Dare to Ask | Making participants' lives a bit easier

In this insightful interview, Haydan shares his journey from diverse career paths, including mining, culinary arts, retail, and disability support worker to his current role as a Employment Support Officer at Castle. He highlights the rewarding aspect of his job, where he can apply skills gained from past experiences to positively impact others. Haydan discusses how working in disability support has transformed his perspective, emphasizing the abilities and determination of individuals with disabilities rather than focusing on limitations. He advocates for a shift in mindset towards recognizing and valuing people's skills and passions, advocating for more inclusive employment opportunities.

Complete video transcript below: 

Haydan: - So my name's Haydan, I'm an employment support officer at Castle.

Interviewer: What did you do before your current role?

 Haydan: So with Castle I was disability support worker. I've done plenty of things in the past as well. So I've been, I worked in the mines. I was a chef for 15 years. I did a lot of retail stuff. And yeah, so I try to bring those skills into this new job.

Interviewer: What are the most rewarding parts of your job?

Haydan: So I guess over the years I have had a lot of people that have sort of mentored me and helped me along the way and I've sort of built up a lot of skills. Then when I went to fell into this into this role before, it sort of started feeling rewarding that I could transfer that learning that I've had before into people that really, really appreciate it, really take it to heart and that's a really rewarding part.

Interviewer: Has working in disability changed you?

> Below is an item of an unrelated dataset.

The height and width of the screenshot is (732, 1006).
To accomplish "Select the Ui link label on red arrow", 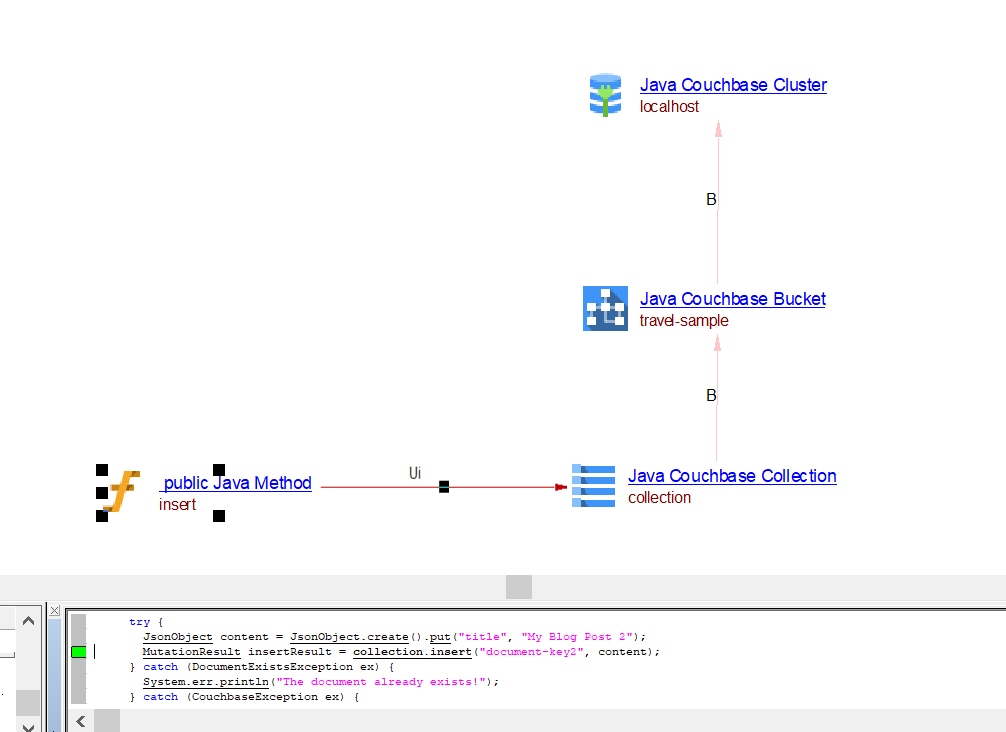I will point(415,472).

Haydan: I used to see people doing the disability support and just go, you know, I'd take my hat off to them, but I could never do it. And it wasn't until that opportunity came where I'm just like, oh, you know, am I going to be able to be that person to do this job? And then, yeah, it wasn't really me changing. It was the guys changing me who I was working with and changing my perspective on what disability is. And they're just as able and probably more determined. I think we just need to rip up that disability tag when it comes to employment and just say, you know, what are they able to do? Because, you know, we figure out what your abilities are, not what your disabilities are. Like, you know, what are you good at? What are your passions? Because there's employment out there for it.